In deze zaak heeft de grootmoeder moederszijde een verzoek ingediend om de moeder uit het ouderlijk gezag over de minderjarige te ontheffen dan wel te ontzetten, met benoeming van de grootmoeder als voogdes. De procedure is gestart met een verzoek aan de Voogdijraad om onderzoek te doen naar de sociale omstandigheden van de betrokken partijen. De Voogdijraad heeft op 1 maart 2017 gerapporteerd dat de moeder haar verzorgende en opvoedende taken naar behoren vervult en dat de minderjarige zich goed ontwikkelt in haar zorg. Tijdens de mondelinge behandeling op 11 april 2017 was de grootmoeder aanwezig met haar advocaat, terwijl de moeder in persoon verscheen. De Voogdijraad was vertegenwoordigd door mevrouw A. Emannuel.

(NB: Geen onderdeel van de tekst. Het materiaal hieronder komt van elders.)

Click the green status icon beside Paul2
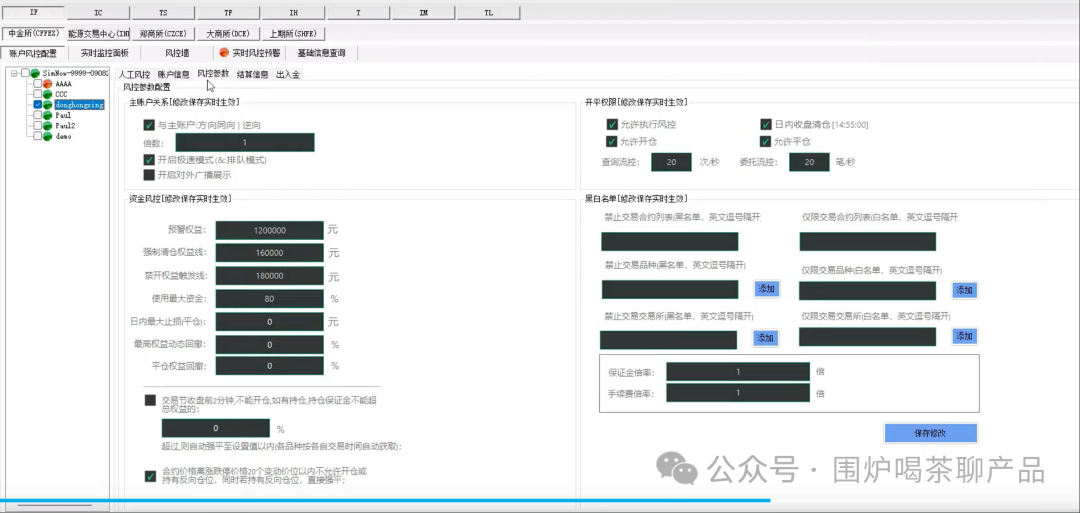 (x=48, y=126)
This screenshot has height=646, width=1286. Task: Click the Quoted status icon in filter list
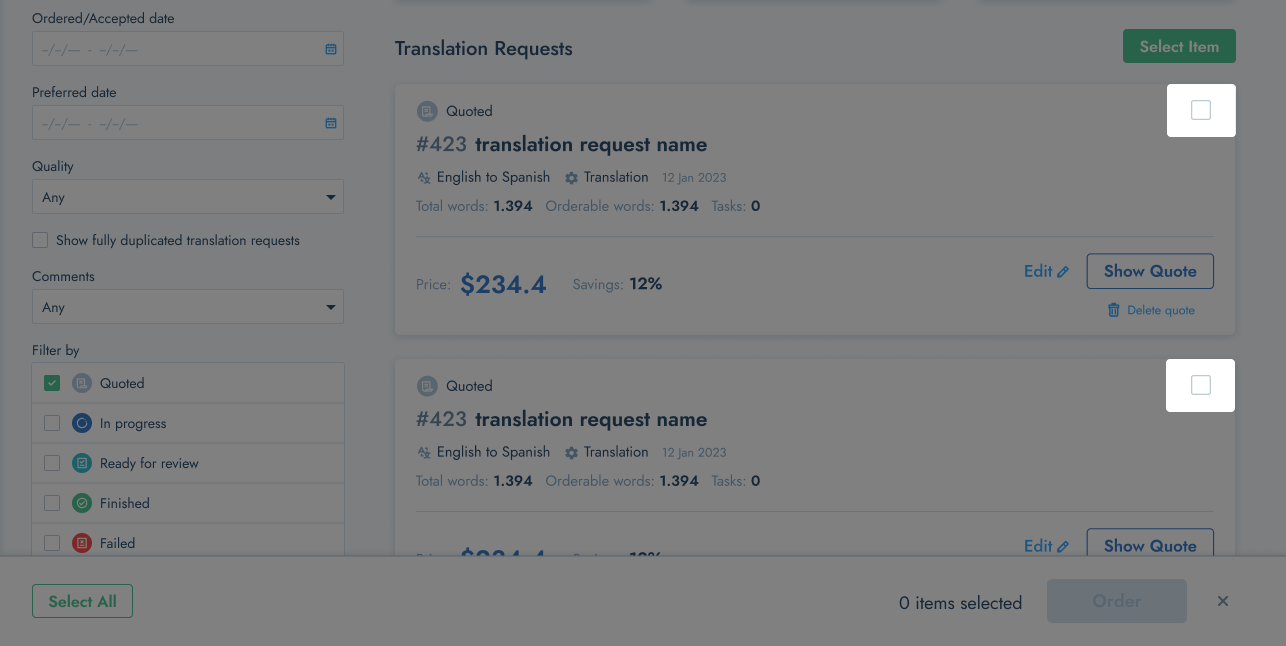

De rechter heeft in zijn beoordeling gekeken naar de wettelijke bepalingen in het Burgerlijk Wetboek van Aruba, met name artikelen 1:266 en 1:269, die de voorwaarden voor ontheffing en ontzetting uit het gezag beschrijven. De grootmoeder werd niet-ontvankelijk verklaard in haar verzoek tot ontheffing, omdat dit alleen door de Voogdijraad of het Openbaar Ministerie kan worden verzocht. Wat betreft de ontzetting uit het gezag, concludeerde de rechter dat er geen gronden aanwezig waren om de moeder uit het gezag te ontzetten, gezien het positieve rapport van de Voogdijraad.
Daarnaast heeft de grootmoeder verzocht om een omgangsregeling met de minderjarige. De Voogdijraad heeft echter geadviseerd om deze omgangsregeling niet toe te staan, omdat de grootmoeder in negatieve zin op de minderjarige zou inpraten. De rechter heeft dit advies gevolgd en het verzoek tot omgang afgewezen. Uiteindelijk heeft het gerecht de verzoeken van de grootmoeder afgewezen en verklaard dat de moeder het gezag over de minderjarige behoudt.